* start *

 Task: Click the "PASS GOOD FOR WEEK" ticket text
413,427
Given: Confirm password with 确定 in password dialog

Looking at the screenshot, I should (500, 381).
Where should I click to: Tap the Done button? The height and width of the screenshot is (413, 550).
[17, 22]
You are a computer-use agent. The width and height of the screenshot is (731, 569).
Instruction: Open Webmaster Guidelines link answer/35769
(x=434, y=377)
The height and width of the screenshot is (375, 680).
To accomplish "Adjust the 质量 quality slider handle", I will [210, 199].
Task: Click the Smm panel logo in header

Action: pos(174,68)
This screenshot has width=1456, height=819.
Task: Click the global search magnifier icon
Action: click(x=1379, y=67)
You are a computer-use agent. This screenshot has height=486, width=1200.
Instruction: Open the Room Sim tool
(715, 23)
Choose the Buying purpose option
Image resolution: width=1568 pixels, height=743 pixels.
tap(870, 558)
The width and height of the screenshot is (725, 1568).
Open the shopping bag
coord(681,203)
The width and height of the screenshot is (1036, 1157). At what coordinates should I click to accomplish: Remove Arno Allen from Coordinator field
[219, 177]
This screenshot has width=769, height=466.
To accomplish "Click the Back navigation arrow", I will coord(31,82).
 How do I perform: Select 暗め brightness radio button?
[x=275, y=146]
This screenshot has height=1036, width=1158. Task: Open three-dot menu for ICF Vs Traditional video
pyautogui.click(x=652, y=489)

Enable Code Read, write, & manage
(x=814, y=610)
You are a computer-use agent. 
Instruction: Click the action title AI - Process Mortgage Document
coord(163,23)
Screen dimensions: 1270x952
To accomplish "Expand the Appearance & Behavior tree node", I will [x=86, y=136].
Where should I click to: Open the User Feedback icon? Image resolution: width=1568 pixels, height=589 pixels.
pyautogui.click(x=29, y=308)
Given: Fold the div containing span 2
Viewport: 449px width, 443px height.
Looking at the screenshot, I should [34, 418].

* end *

→ WORK TO BE COMPLETED
Rewrite all of the entries above, changing every "computer-use agent" to "screen assistant" and leaving everything else as it is.

→ THE ANSWER
 Task: Click the "PASS GOOD FOR WEEK" ticket text
413,427
Given: Confirm password with 确定 in password dialog

Looking at the screenshot, I should (500, 381).
Where should I click to: Tap the Done button? The height and width of the screenshot is (413, 550).
[17, 22]
You are a screen assistant. The width and height of the screenshot is (731, 569).
Instruction: Open Webmaster Guidelines link answer/35769
(x=434, y=377)
The height and width of the screenshot is (375, 680).
To accomplish "Adjust the 质量 quality slider handle", I will [210, 199].
Task: Click the Smm panel logo in header

Action: pos(174,68)
This screenshot has width=1456, height=819.
Task: Click the global search magnifier icon
Action: click(x=1379, y=67)
You are a screen assistant. This screenshot has height=486, width=1200.
Instruction: Open the Room Sim tool
(715, 23)
Choose the Buying purpose option
Image resolution: width=1568 pixels, height=743 pixels.
tap(870, 558)
The width and height of the screenshot is (725, 1568).
Open the shopping bag
coord(681,203)
The width and height of the screenshot is (1036, 1157). At what coordinates should I click to accomplish: Remove Arno Allen from Coordinator field
[219, 177]
This screenshot has width=769, height=466.
To accomplish "Click the Back navigation arrow", I will coord(31,82).
 How do I perform: Select 暗め brightness radio button?
[x=275, y=146]
This screenshot has height=1036, width=1158. Task: Open three-dot menu for ICF Vs Traditional video
pyautogui.click(x=652, y=489)

Enable Code Read, write, & manage
(x=814, y=610)
You are a screen assistant. 
Instruction: Click the action title AI - Process Mortgage Document
coord(163,23)
Screen dimensions: 1270x952
To accomplish "Expand the Appearance & Behavior tree node", I will [x=86, y=136].
Where should I click to: Open the User Feedback icon? Image resolution: width=1568 pixels, height=589 pixels.
pyautogui.click(x=29, y=308)
Given: Fold the div containing span 2
Viewport: 449px width, 443px height.
Looking at the screenshot, I should [34, 418].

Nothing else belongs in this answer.